- _TAREA_
Explica en una a tres oraciones por qué, según el texto de lectura, los políticos no han querido eliminar el impuesto.

- _TEXTO DE LECTURA_

-- -- --

Lo más razonable hubiera sido volver hace ya tiempo al clásico diezmo o directamente suprimir este impuesto, habida cuenta de que hoy en día la técnica fiscal dispone de otros instrumentos de recaudación mucho más eficaces y menos lesivos para el contribuyente y para la riqueza nacional. Sin embargo, nuestros políticos, unos por puros motivos demagógicos y otros por temor a que se les tachara de defensores de los intereses de las oligarquías, se han resistido a eliminar un impuesto cuya importancia recaudatoria es casi nula –no llega a un uno por ciento del Presupuesto–, pero que recae, no precisamente sobre los ricos sino sobre los ciudadanos de las clases medias, que sufren en silencio el expolio de los pequeños patrimonios que sus progenitores les legaron y que ahorraron tras una vida de trabajo... y de tributación.

Este es el motivo de la impopularidad del impuesto, y en el momento en que el PP se ha atrevido a proponer el dejar de cobrarlo, han aflorado las posibilidades electorales de la medida. Hasta el punto de que Manuel Chaves ha prometido suavizar el gravamen del impuesto como parte de su programa electoral para las elecciones andaluzas y aun a despecho de la línea oficial del PSOE, representada por un Caldera aferrado a la demagogia de los yates y de las cuadras de caballos.

-- -- --

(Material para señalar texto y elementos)

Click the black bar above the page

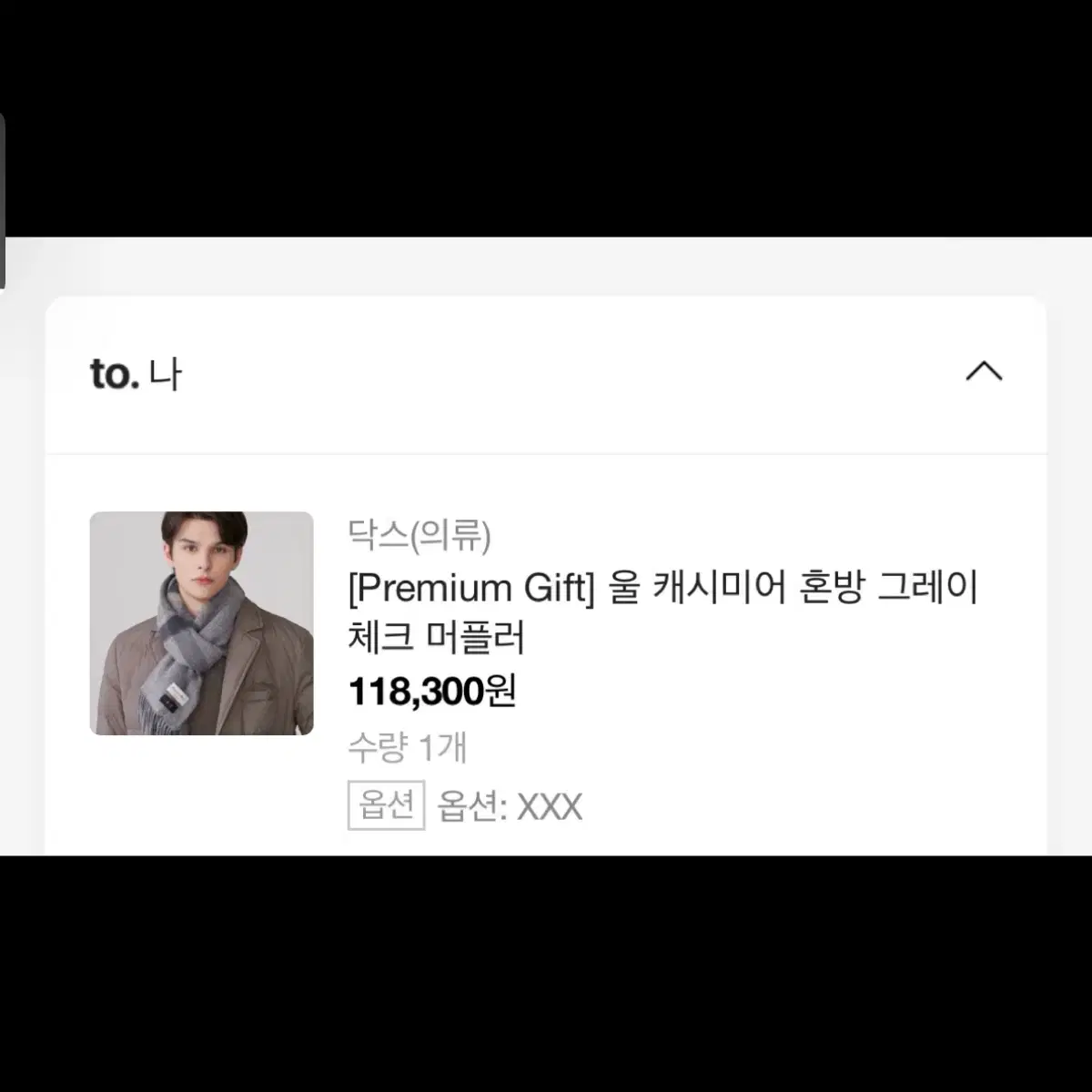click(546, 118)
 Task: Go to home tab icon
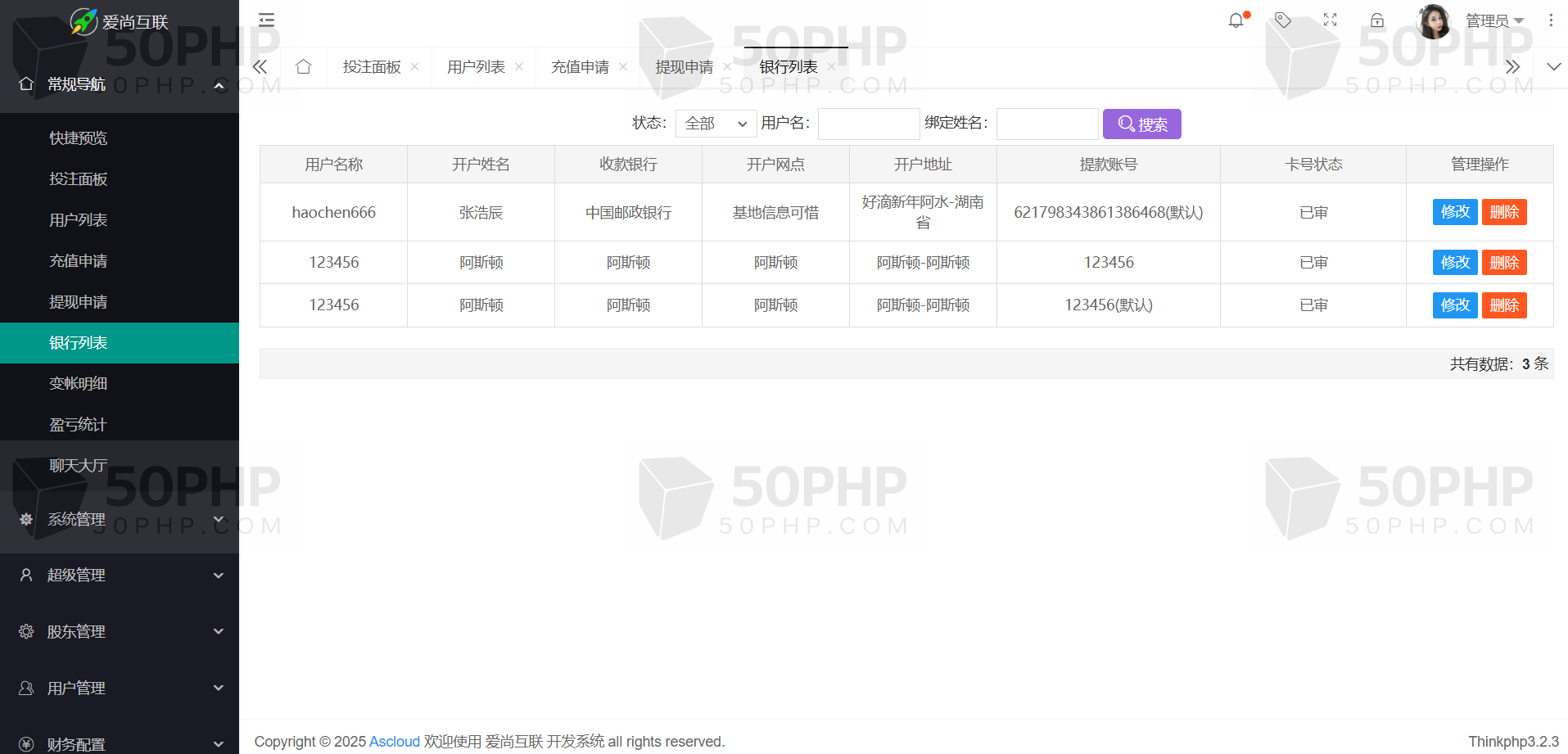[304, 67]
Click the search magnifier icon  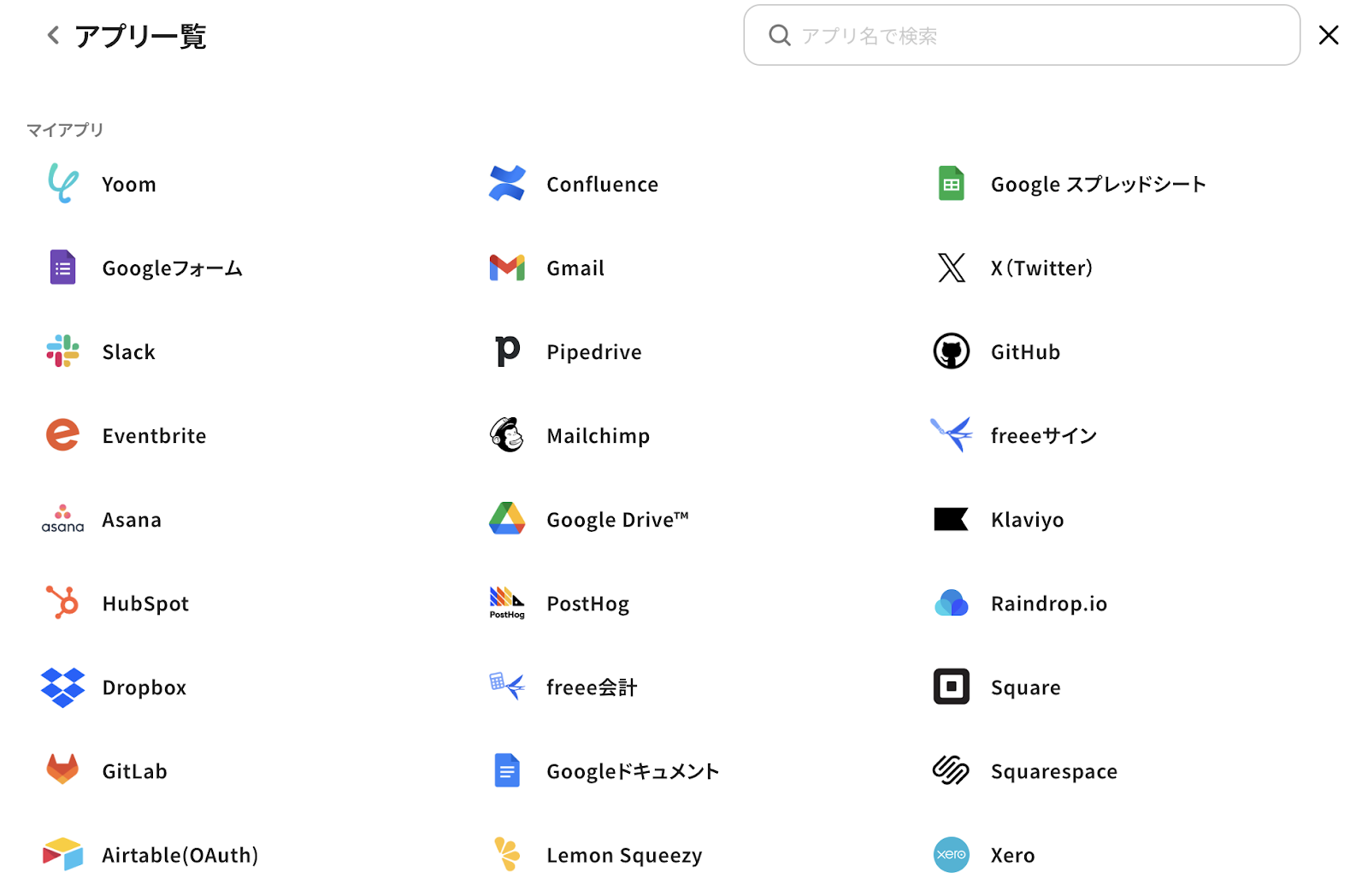[779, 35]
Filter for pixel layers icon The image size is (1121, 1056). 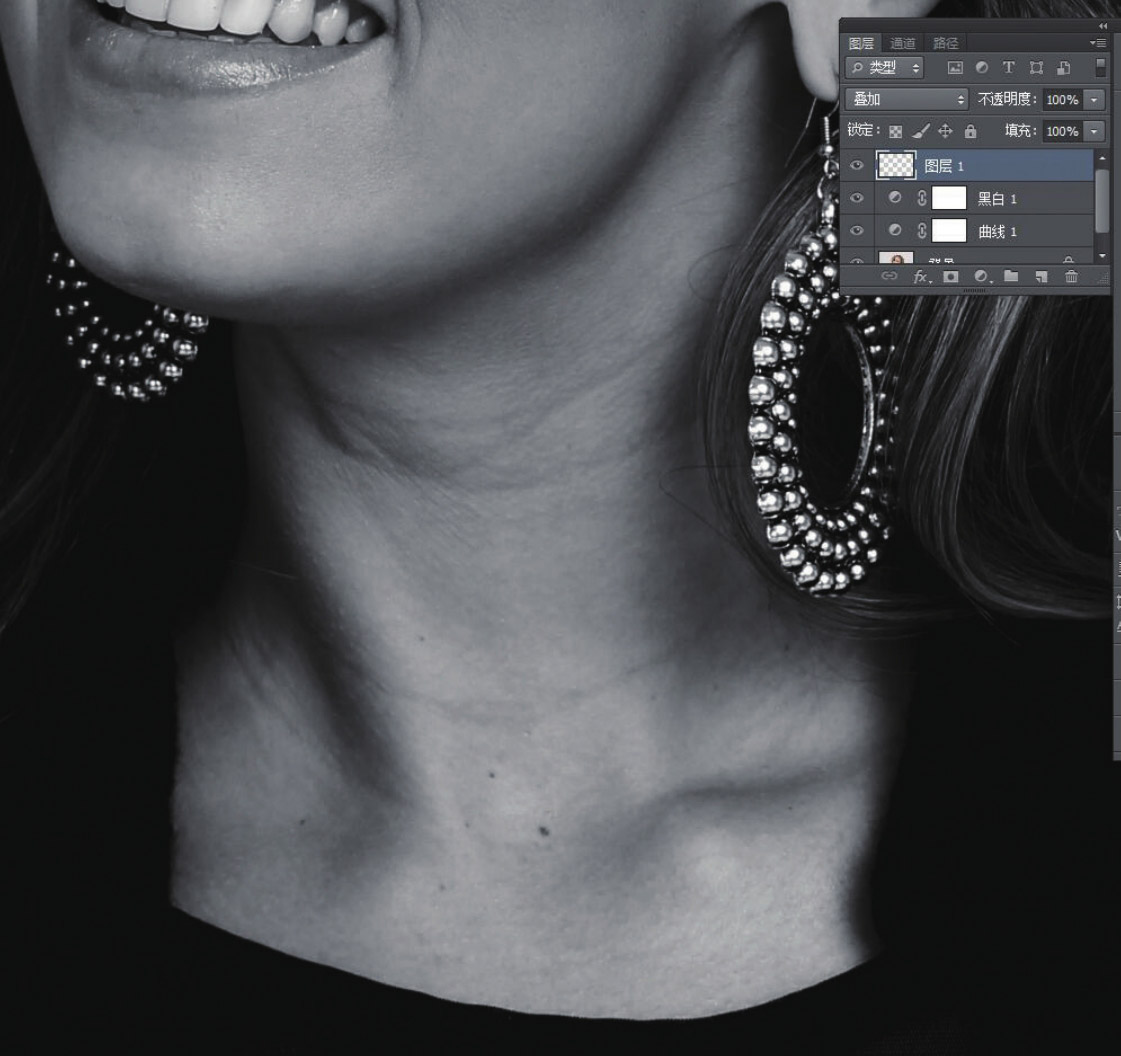pos(955,68)
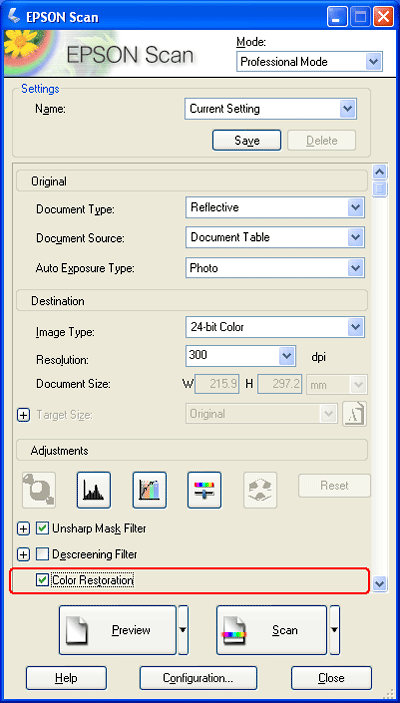
Task: Disable the Unsharp Mask Filter checkbox
Action: click(43, 529)
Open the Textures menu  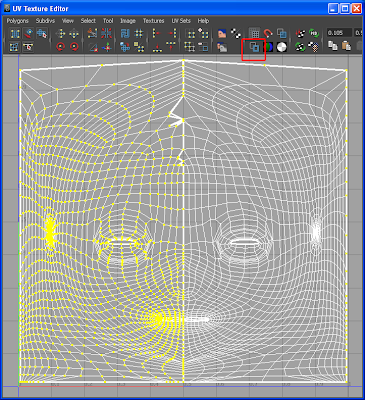tap(153, 21)
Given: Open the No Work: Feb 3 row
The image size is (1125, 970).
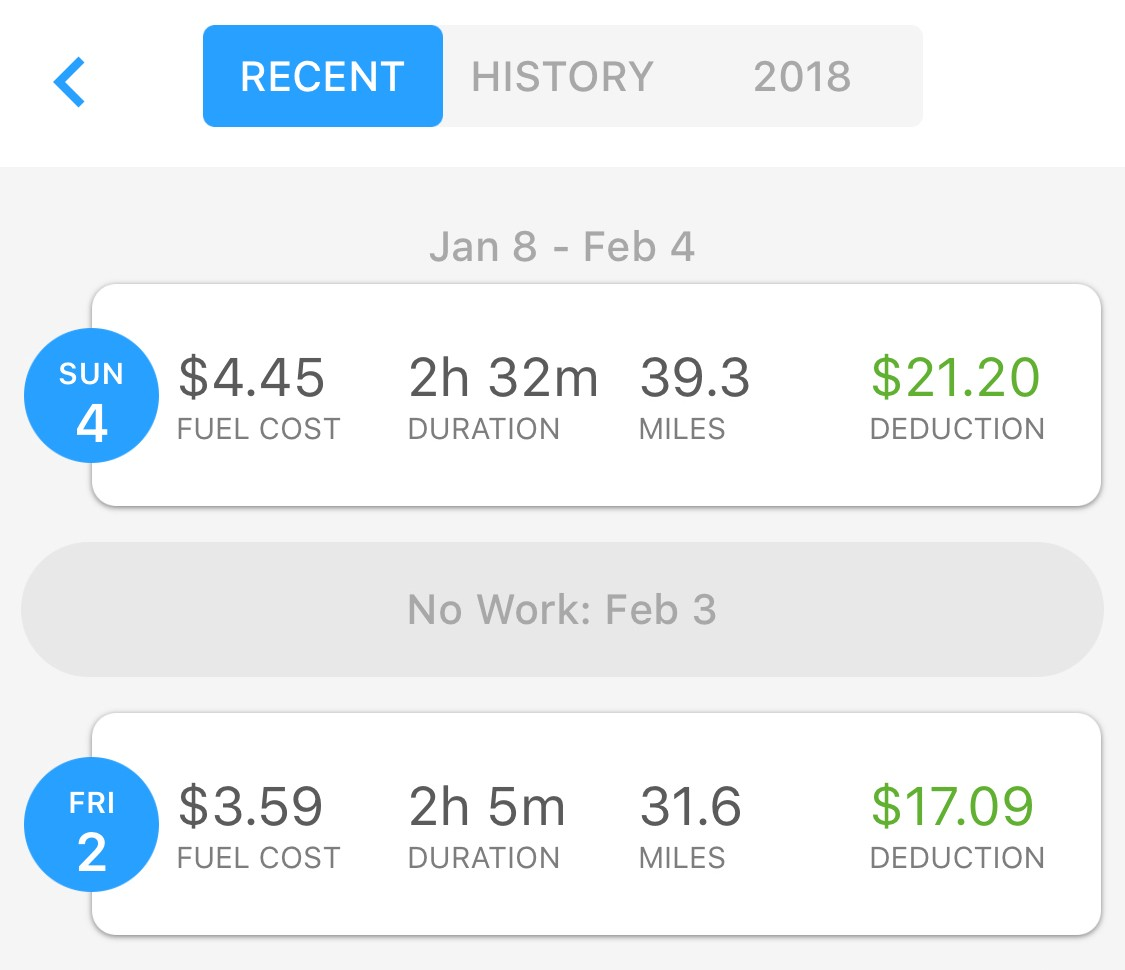Looking at the screenshot, I should tap(562, 609).
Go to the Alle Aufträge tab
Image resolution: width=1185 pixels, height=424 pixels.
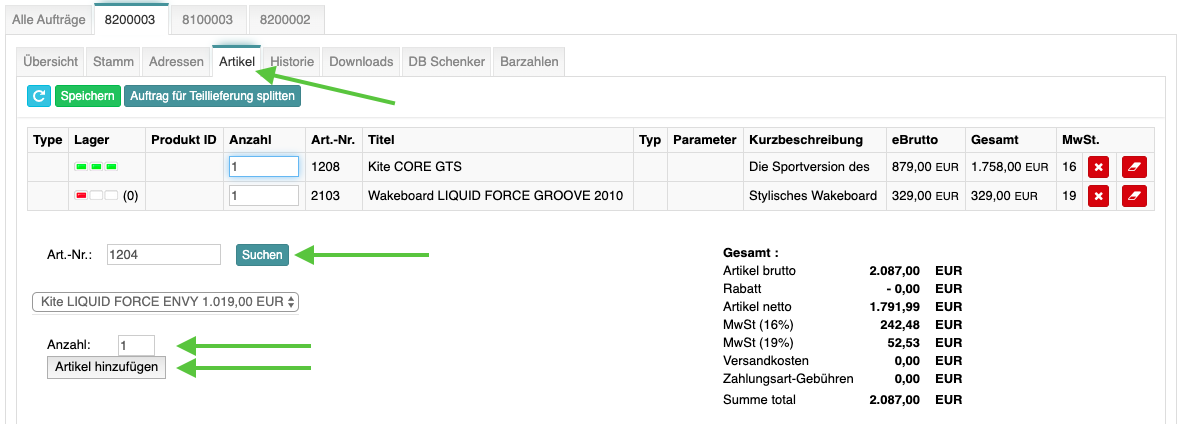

-- -- --

- _RESPUESTA_
Unos no han querido por motivos puramente demagógicos. Otros temían que los acusaran de defender los intereses de las oligarquías.